Top 30 · Vienne autour de 1900
La Sécession viennoise, laboratoire de la modernité
Klimt, Moser, Hoffmann et leurs alliés réinventent l’exposition, le livre, l’objet et la ville.
Fondée en 1897 après une rupture avec le Künstlerhaus, la Sécession viennoise veut ouvrir l’Autriche aux recherches internationales et rendre aux artistes la maîtrise de leurs expositions. Autour de Gustav Klimt se rencontrent peintres, architectes, sculpteurs, graveurs et créateurs d’arts appliqués. Le classement mesure leur rôle historique, la force de leur œuvre, leur contribution aux outils collectifs — bâtiment, affiches, revue Ver Sacrum — et leur influence sur la Wiener Werkstätte puis l’expressionnisme.
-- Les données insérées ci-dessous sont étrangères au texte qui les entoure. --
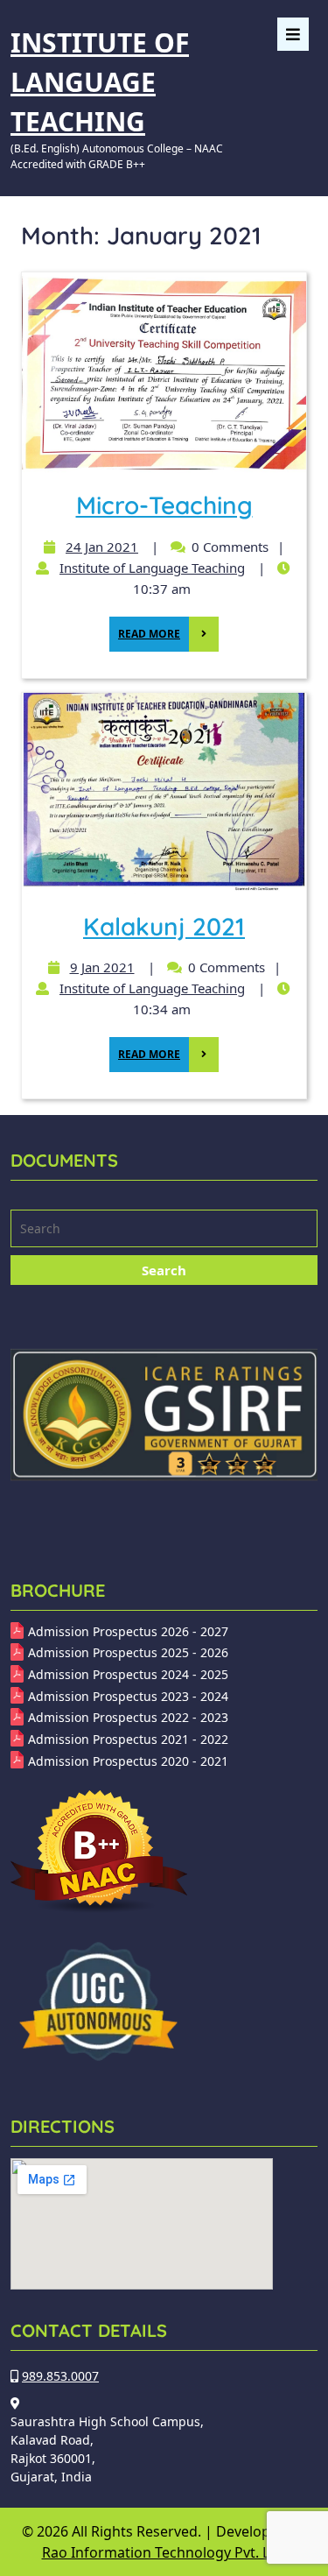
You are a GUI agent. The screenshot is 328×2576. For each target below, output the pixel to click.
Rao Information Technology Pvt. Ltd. (164, 2552)
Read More (144, 629)
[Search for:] (164, 1231)
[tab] (293, 34)
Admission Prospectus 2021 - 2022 (128, 1739)
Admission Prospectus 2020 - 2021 (128, 1761)
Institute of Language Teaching (99, 82)
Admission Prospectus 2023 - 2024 (128, 1696)
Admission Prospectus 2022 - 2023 (128, 1717)
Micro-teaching (164, 505)
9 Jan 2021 (100, 967)
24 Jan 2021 (99, 546)
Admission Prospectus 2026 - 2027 (128, 1631)
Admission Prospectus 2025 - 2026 (128, 1652)
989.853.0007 (60, 2376)
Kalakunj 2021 (164, 926)
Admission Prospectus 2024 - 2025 (128, 1674)
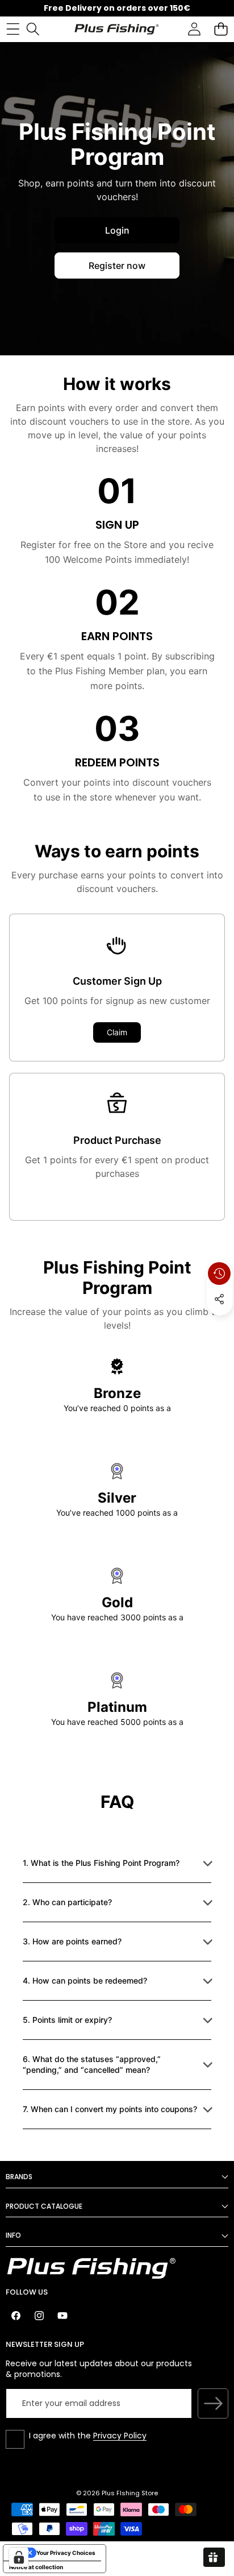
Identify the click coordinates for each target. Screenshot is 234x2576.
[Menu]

Une liberté artistique pensée jusque dans l’affiche, l’architecture et l’objet quotidien.
La rupture de 1897
Quitter le conservatisme sans imposer un style unique
La Sécession naît moins d’un manifeste esthétique fermé que d’une volonté institutionnelle : exposer librement, inviter les avant-gardes étrangères et construire un public pour l’art moderne. Cette ouverture explique la coexistence du symbolisme, du paysage, du réalisme, du graphisme et des premières simplifications géométriques.
Œuvre d’art totale
Du pavillon d’Olbrich à Ver Sacrum
Le bâtiment de la Sécession, les catalogues, les affiches et la revue Ver Sacrum forment un même programme visuel. Architecture, typographie, peinture murale et sculpture dialoguent avec le parcours du visiteur. Cette méthode prépare directement la Wiener Werkstätte fondée par Hoffmann et Moser en 1903.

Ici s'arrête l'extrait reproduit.